Presenter apologises after reading an email from a listener who alleged his Jewish wife had been taught anti-Arab propaganda
July 23, 2025 11:04
The Board of Deputies has called for LBC presenter James O’Brien to be taken off air after he read out an email from a listener who claimed his Jewish wife had been taught anti-Arab propaganda at “Shabbat school.”
During his show today, O’Brien apologised for the “unsubstantiated claims”.
On Tuesday morning, O’Brien – who hosts the station’s weekday mid-morning phone-in show, attracting 1.4 million weekly listeners – introduced the controversial message by saying: “I am fascinated by objectivity, which is why I’m going to read out this from Chris, because you do find yourself wondering how people can be looking at the same world you’re looking at and arriving at such completely different conclusions.”
He cited polling from Haaretz, which he said showed Israelis “displaying support not just for ethnic cleansing, but also for genocide, on levels that many of us would find terrifying”.
He then read out an email from a listener in Oxford identified as “Chris”, who said such “warped views” were “not just an Israeli problem.”
In the email, “Chris” wrote: “My wife was brought up Jewish and at Shabbat school in a leafy Hertfordshire town, she was taught that one Jewish life is worth thousands of Arab lives and that Arabs are cockroaches to be crushed.”
“Whilst young children are being taught such hatred and dehumanisation, undoubtedly on both sides – as Chris points out – then they will always be able to justify death and cruelty, and it does indeed start young. There is a danger perhaps that we only ever hear one side of the dehumanisation and propaganda processes,” O’Brien added.
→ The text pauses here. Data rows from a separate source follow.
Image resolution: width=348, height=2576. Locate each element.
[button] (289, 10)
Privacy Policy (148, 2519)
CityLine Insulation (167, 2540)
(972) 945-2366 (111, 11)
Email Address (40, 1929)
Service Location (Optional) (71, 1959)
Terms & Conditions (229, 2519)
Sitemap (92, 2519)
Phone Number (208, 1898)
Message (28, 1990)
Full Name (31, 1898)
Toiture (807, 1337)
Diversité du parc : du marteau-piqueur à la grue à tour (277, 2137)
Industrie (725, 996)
This is simply untrue. Every detail is wrong and the allegations are antisemitic. How can it have been aired? pic.twitter.com/y2vEdtmUUW
— Jake Wallis Simons (@JakeWSimons) July 22, 2025
The Board of Deputies condemned the remarks.
In a statement on Tuesday, Andrew Gilbert, its vice president for security, resilience and cohesion, said: “LBC should apologise, and take Mr O’Brien off the air.”
The Board, he said, was “urgently seeking a meeting with senior executives following the completely unacceptable and highly offensive comments made by James O’Brien in his LBC show.
“Demonising the British Jewish community, at a time when antisemitism in this country is at terrifying high levels, must have clear consequences.”
The Jewish Leadership Council also criticised LBC and O’Brein for their handling of the segment.
O’Brien’s reading of the claim on his show “is irresponsible and dangerous journalism,” the council said, adding: “At a time of heightened antisemitism when synagogues and Jewish schools require increased security, the threat created by such unsubstantiated claims is real.”
“LBC must urgently investigate and explain how this was allowed to be read out by their presenter,” the JLC said in a statement.
And Independent peer and JC director Lord Ian Austin questioned why O’Brien was back on air the next morning. “There’s been no apology, no explanation, nothing at all as far as I can see yet,” he posted on X, urging LBC to “sort this out now”.
On Tuesday, Austin described the comments on O’Brien’s show as “appalling” and “completely unacceptable”.
“I’m sure they’d be taking the presenter off air if racist nonsense was read out about any other minority,” he wrote.
Twenty-four hours after the controversial segment, O’Brien apologised.
During his show on Wednesday morning, he said: "The message has understandably upset a lot of people and I regret taking those unsubstantiated claims at face value. I am genuinely sorry for that.”
The JC has approached LBC for comment.